→ **Given records**:
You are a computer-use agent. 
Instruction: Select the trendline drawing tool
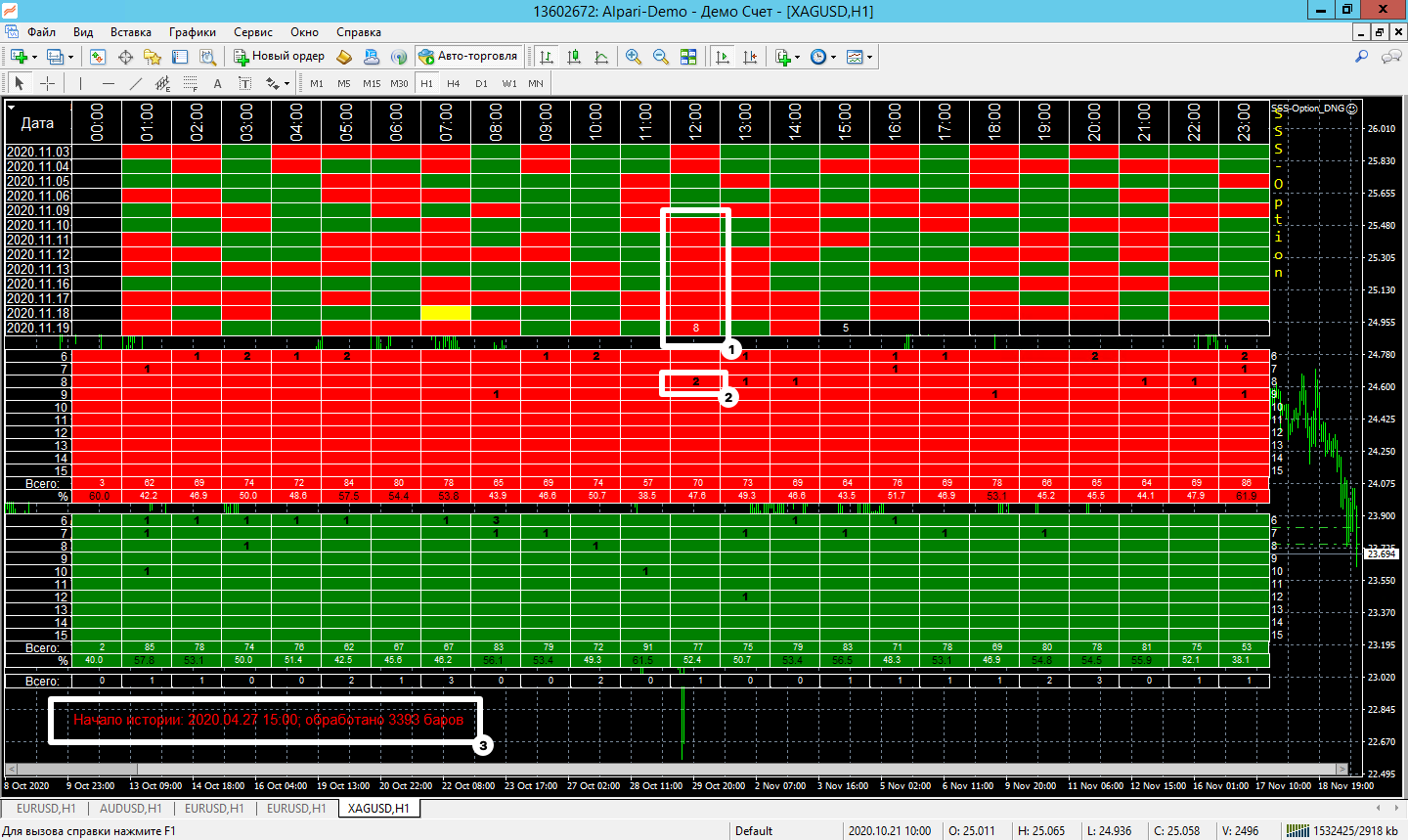(136, 83)
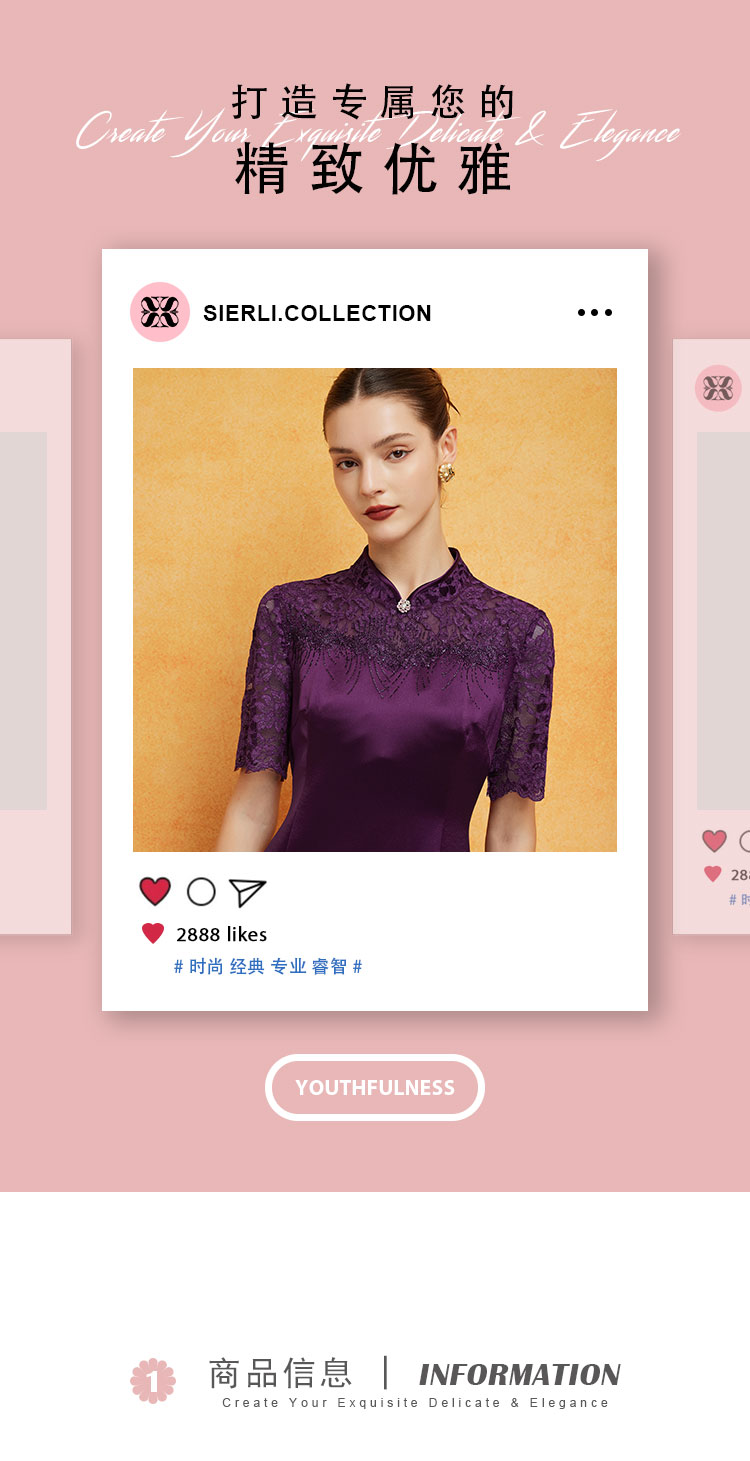Image resolution: width=750 pixels, height=1461 pixels.
Task: Click the paper plane share icon
Action: point(247,892)
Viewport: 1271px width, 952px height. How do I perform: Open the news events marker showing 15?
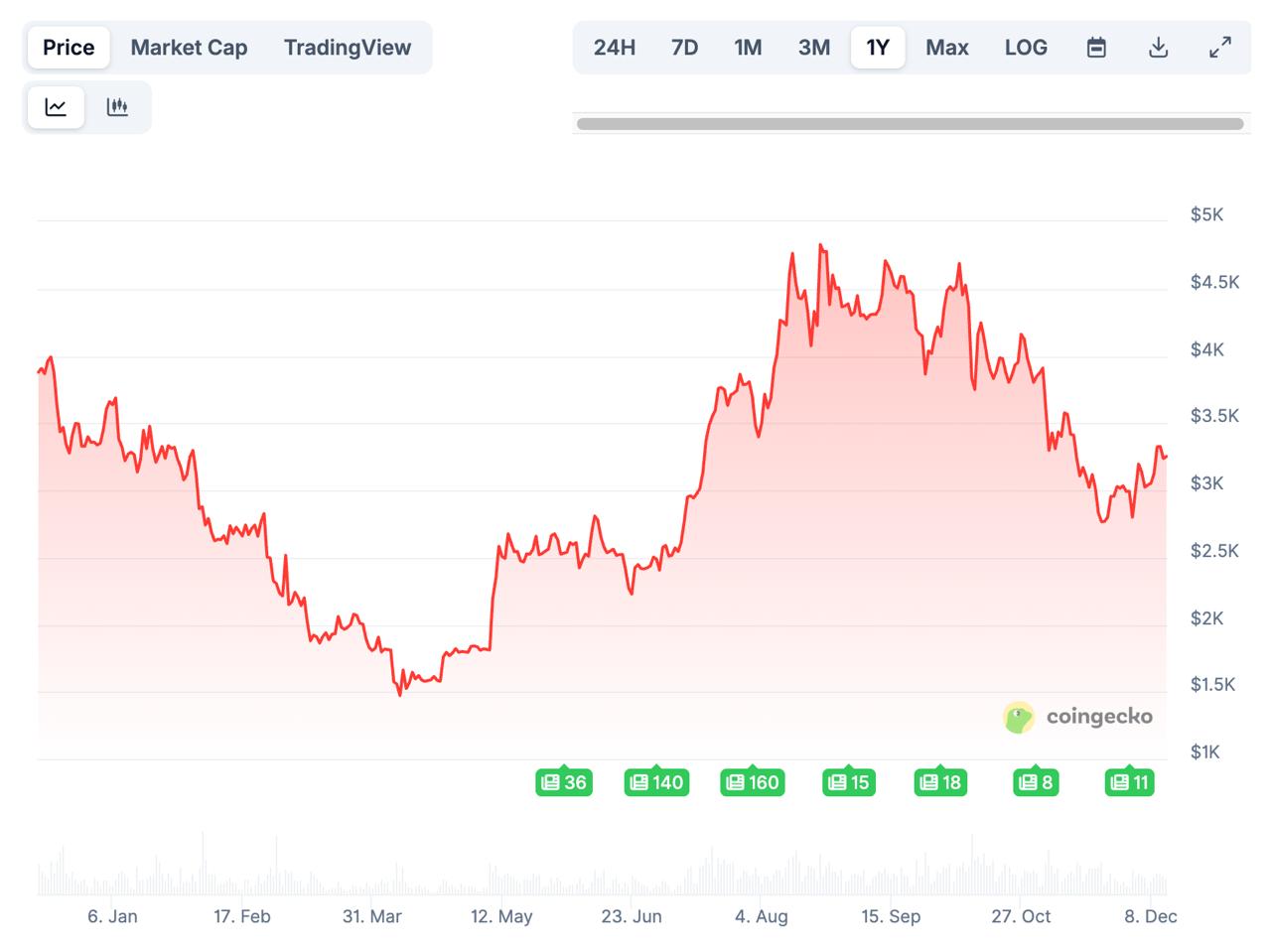849,782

→ **Task requirements**: The records above need to be copied exactly, though not their pictures.

→ **Output of the exercise**:
You are a computer-use agent. 
Instruction: Select the trendline drawing tool
(136, 83)
Image resolution: width=750 pixels, height=1461 pixels.
Task: Click the paper plane share icon
Action: point(247,892)
Viewport: 1271px width, 952px height. How do I perform: Open the news events marker showing 15?
849,782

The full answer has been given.